The Paley Center for Media, formerly the Museum of Television & Radio (MT&R) and the Museum of Broadcasting, founded in 1975 by William S. Paley, [1] is an American cultural institution in New York with a branch office in Los Angeles, dedicated to the discussion of the cultural, creative, and social significance of television, radio, and emerging platforms for the professional community and media-interested public.


It was renamed The Paley Center for Media on June 5, 2007, to encompass emerging broadcasting technologies such as the Internet, mobile video, and podcasting, as well as to expand its role as a neutral setting where media professionals can engage in discussion and debate about the evolving media landscape. [2]


The New York City location is in the heart of Midtown Manhattan at 25 West 52nd Street between 5th and 6th Avenues. With a growing collection of content broadcast on radio and television, the Paley Center opened a branch in 1996 in Los Angeles located at 465 N Beverly Drive in Beverly Hills, near Rodeo Drive. The Beverly Hills museum closed in 2020.

New York

In 1975 the original Museum of Broadcasting was founded with a gift by William S. Paley of US$2 million (equivalent to $10 million in 2021). It opened in Manhattan on November 9, 1976, occupying two floors in an office building at 1 East 53rd Street, near the corner of 53rd Street and Fifth Avenue. [3] This location was adjacent to the Doubleday Book Store on Fifth Avenue.[ citation needed ]

In 1991 the Museum changed its name to The Museum of Television & Radio with a move into the William S. Paley Building. Designed by Philip Johnson and located at 25 West 52nd Street (adjacent to the famed 21 Club at 21 West 52nd Street), the 16-story building was itself renamed The Paley Center for Media in 2007. It has two front entrances: one on the left for office staff, and a public entrance on the right. The Alexander Mackendrick film Sweet Smell of Success (1957) has an exterior location scene with different angles revealing how the neighborhood looked in the years before the building was constructed.[ citation needed ]

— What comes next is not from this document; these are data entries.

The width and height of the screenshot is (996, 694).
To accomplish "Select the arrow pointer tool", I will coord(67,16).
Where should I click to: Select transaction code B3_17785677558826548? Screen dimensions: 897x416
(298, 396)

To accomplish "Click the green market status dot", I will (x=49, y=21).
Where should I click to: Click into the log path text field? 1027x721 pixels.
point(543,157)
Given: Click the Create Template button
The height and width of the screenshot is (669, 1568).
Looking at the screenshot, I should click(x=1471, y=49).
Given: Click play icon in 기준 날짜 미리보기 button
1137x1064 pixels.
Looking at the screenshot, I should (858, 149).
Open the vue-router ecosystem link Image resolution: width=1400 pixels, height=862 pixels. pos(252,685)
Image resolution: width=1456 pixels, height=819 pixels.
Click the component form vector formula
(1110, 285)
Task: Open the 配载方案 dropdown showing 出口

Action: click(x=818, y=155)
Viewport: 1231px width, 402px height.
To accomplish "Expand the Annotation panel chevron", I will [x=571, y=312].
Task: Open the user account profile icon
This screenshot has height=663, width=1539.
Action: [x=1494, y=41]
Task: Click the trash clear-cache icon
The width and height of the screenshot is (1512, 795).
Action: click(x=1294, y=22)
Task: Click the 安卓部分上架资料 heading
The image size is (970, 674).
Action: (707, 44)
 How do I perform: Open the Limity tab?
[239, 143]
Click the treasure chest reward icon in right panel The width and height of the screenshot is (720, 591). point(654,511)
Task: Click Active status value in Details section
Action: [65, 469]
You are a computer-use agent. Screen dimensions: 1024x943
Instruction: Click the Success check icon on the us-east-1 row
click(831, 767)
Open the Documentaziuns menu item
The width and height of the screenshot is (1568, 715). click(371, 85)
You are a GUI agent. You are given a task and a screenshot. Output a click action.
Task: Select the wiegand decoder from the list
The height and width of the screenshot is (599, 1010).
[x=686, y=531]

The ground floor of the New York museum features the ticket and information area and the Steven Spielberg Gallery, used for exhibitions, receptions, and fund-raising events. Reservations to use the Library are made at the front desk. In addition to the elevator, a staircase on the first floor leads down to a large basement-level theater. The fourth floor has computers for visitors to search the collection. Program selections can be viewed on the computers, which are available both for individuals and for groups.[ citation needed ]

Los Angeles

In 1996 the Museum of Television & Radio in Los Angeles opened in a new building, located at 465 North Beverly Drive in Beverly Hills, designed by Richard Meier [4] and named for Leonard H. Goldenson. When the Los Angeles building opened, it featured a collection duplicated from the tapes in the New York collection. Rooms were named for the celebrity sponsors: the Danny Thomas Lobby; the Aaron Spelling Reception Area; and the Garry Marshall Pool. Screenings were held in the 150-seat John H. Mitchell Theatre. The Ahmanson Radio Listening Room had headphones for use with five pre-programmed channels.[ citation needed ]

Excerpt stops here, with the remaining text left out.